▶ _How to complete this task_
Go through the data from its first line and retype each line, stopping once the line containing "Expand the Create PDF options" has been retyped.

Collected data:
* * * * * * *
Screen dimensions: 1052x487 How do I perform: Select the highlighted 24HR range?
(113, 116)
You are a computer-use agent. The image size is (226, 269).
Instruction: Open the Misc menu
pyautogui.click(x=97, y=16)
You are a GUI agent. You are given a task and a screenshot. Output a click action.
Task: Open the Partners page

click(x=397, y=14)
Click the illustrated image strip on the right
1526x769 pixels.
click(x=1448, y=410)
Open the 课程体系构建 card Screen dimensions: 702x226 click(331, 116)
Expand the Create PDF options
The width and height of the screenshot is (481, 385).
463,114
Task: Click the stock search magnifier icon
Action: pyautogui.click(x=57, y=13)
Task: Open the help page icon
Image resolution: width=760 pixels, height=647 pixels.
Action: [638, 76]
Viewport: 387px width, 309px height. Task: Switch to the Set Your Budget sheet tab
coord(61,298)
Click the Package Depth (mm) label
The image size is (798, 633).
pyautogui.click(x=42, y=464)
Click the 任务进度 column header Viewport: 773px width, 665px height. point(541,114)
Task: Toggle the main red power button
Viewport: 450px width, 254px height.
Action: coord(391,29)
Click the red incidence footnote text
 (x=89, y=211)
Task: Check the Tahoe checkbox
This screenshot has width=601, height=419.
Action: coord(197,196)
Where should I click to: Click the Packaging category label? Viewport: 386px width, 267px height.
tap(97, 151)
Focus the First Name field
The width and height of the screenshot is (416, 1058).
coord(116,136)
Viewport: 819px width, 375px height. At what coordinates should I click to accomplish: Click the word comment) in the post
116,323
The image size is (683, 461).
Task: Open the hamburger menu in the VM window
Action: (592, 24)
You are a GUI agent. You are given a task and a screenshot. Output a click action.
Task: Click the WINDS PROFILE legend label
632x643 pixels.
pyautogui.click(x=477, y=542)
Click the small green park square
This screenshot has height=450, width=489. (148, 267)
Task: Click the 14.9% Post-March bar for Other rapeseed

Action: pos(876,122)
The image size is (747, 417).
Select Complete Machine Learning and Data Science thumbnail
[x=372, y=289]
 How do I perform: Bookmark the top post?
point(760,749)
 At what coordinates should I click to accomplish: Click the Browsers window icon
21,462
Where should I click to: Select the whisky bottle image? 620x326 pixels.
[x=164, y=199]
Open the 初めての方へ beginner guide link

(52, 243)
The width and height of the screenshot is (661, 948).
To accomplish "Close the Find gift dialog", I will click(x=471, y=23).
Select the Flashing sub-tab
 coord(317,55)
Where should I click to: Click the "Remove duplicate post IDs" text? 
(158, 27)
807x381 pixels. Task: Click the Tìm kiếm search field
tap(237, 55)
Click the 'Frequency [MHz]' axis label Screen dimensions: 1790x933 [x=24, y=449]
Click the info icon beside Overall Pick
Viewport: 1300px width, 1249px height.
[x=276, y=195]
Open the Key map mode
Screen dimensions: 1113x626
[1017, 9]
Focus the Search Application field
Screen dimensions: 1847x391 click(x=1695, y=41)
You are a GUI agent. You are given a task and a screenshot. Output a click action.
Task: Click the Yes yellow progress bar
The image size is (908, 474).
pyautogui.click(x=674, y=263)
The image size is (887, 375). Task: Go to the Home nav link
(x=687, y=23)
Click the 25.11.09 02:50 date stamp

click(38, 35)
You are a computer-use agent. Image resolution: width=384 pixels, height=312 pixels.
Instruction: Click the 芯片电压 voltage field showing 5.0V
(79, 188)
* * * * * * *
▶ _Task result_
Screen dimensions: 1052x487 How do I perform: Select the highlighted 24HR range?
(113, 116)
You are a computer-use agent. The image size is (226, 269).
Instruction: Open the Misc menu
pyautogui.click(x=97, y=16)
You are a GUI agent. You are given a task and a screenshot. Output a click action.
Task: Open the Partners page

click(x=397, y=14)
Click the illustrated image strip on the right
1526x769 pixels.
click(x=1448, y=410)
Open the 课程体系构建 card Screen dimensions: 702x226 click(331, 116)
Expand the Create PDF options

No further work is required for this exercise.